READING TEXT Block Start

You could fill a freezer entirely with Tru Fru frozen berries, viral mochi balls, artisan ice creams and ready-made sourdough garlic bread and feel not like you’ve given up, but ascended. It is the rush of cheap eats, made expensive.
The farm-shop effect
Underlying all this is Waitrose’s so-called “Farm Shop Effect” – the idea that in tough economic times, shoppers still cling to small luxuries.
This explains why 60 per cent of customers keep at least six condiments in the fridge. But instead of piccalli think, Korean bibimbap sauce, Tajín, Gymkhana’s tandoori marinade, sriracha sprinkles, hot honey, chilli pesto (now Waitrose’s “bestselling” pesto).

Extra virgin olive oil is up 14 per cent, too – not for cooking, but “drizzling over a salad or dipping with sourdough”, according to Waitrose oil buyer Charlotte Kissane. Burnt butter is “the next big thing” because of its “high-impact flavour with low effort”, says innovation chef Will Torrent.

READING TEXT Block End
INFORMATION GIVEN Block Start

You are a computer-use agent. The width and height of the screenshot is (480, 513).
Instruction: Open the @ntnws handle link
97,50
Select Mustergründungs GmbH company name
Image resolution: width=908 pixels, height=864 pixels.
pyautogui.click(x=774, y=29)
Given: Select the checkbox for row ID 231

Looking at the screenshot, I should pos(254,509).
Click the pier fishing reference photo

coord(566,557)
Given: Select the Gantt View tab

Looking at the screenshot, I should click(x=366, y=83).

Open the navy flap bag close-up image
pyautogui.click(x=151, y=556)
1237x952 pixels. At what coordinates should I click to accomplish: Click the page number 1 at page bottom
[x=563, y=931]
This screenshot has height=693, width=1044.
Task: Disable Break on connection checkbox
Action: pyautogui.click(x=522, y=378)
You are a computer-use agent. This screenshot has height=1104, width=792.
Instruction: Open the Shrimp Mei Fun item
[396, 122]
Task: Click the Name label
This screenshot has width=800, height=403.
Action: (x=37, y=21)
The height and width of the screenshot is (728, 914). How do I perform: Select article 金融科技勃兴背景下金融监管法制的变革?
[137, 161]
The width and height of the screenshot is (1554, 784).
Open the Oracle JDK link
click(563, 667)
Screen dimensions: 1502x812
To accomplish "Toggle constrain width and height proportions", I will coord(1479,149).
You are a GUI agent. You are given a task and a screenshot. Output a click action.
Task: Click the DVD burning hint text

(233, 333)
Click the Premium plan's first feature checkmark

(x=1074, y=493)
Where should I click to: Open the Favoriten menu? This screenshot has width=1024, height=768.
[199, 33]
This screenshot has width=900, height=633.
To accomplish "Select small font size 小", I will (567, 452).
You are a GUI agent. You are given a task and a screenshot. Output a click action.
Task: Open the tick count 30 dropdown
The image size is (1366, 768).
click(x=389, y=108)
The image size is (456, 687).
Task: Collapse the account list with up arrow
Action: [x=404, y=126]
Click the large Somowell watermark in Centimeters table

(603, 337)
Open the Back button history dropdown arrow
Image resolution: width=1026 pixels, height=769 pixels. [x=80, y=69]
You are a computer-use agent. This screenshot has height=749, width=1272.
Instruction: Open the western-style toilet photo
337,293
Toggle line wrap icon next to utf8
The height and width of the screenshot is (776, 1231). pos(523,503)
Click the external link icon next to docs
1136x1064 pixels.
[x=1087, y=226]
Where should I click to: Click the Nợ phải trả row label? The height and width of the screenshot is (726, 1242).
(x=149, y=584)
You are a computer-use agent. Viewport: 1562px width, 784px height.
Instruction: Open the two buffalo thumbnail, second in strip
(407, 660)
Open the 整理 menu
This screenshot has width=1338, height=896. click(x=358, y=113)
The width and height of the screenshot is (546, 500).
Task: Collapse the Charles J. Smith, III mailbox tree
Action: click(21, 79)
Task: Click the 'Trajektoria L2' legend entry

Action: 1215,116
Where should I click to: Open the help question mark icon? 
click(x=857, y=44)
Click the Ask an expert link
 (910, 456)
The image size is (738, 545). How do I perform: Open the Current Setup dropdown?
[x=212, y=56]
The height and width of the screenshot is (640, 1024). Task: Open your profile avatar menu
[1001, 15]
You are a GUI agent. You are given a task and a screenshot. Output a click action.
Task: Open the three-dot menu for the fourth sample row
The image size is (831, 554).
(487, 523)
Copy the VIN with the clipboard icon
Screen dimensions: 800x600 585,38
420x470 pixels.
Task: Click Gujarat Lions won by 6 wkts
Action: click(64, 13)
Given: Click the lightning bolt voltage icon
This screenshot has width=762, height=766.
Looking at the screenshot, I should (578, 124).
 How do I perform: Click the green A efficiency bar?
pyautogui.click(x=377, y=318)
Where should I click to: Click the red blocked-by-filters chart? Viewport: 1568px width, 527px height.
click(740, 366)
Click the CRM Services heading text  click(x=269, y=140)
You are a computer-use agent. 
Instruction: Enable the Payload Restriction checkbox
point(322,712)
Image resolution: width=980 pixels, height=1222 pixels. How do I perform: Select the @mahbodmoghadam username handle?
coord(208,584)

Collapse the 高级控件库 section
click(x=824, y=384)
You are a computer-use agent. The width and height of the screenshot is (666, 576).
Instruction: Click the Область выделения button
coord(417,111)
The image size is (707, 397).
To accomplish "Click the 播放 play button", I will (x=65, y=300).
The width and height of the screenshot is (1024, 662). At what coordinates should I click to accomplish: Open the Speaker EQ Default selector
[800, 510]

INFORMATION GIVEN Block End

- **EXERCISE BRIEF**
Resume the piece on Waitrose shopping trends, picking up right after its final sentence. The material plays no part in this work.

- **TASK ANSWER**
Carbs are not just carbs anymore. They’re a canvas. A jacket potato is not simply beans and cheese, but kimchi, caviar, shawarma chicken with tahini – Waitrose-approved cultural fusion.
We are eating pasta again, but only if it’s drizzled with £12 olive oil.
The quiet hand of GLP-1
But there’s another force shaping this new middle-class menu – one Waitrose is unusually candid about: the influence of GLP-1 drugs, the Mounjaro/Ozempic wave already reshaping how Britain eats.
The supermarket found that 57 per cent of customers sometimes replace a meal with snacky foods. Waitrose trend manager Emilie Wolfman calls it “a transformation of the snacking scene”, where people now want snacks that are “nutrient-dense, often high in protein, and with fewer additives, but more complex flavours.”
Today’s carbs are smaller, denser, fibre-first. It is perfectly possible to be both pro-carb and pro-Mounjaro. Just take half the portion and cover it in tahini.
What the carb comeback really means
Taken together, the Waitrose report paints a clear picture: Britain is quietly rewriting its food culture. Not rejecting wellness – just reframing it.
Ultra-processed foods are out. Fibre is in. Carbs have been forgiven. The freezer is chic. Condiments are a personality type. Pork is back. Faux meat is fading. GLP-1 snacks are rising. TikTok trends are the new seasonal menu changes.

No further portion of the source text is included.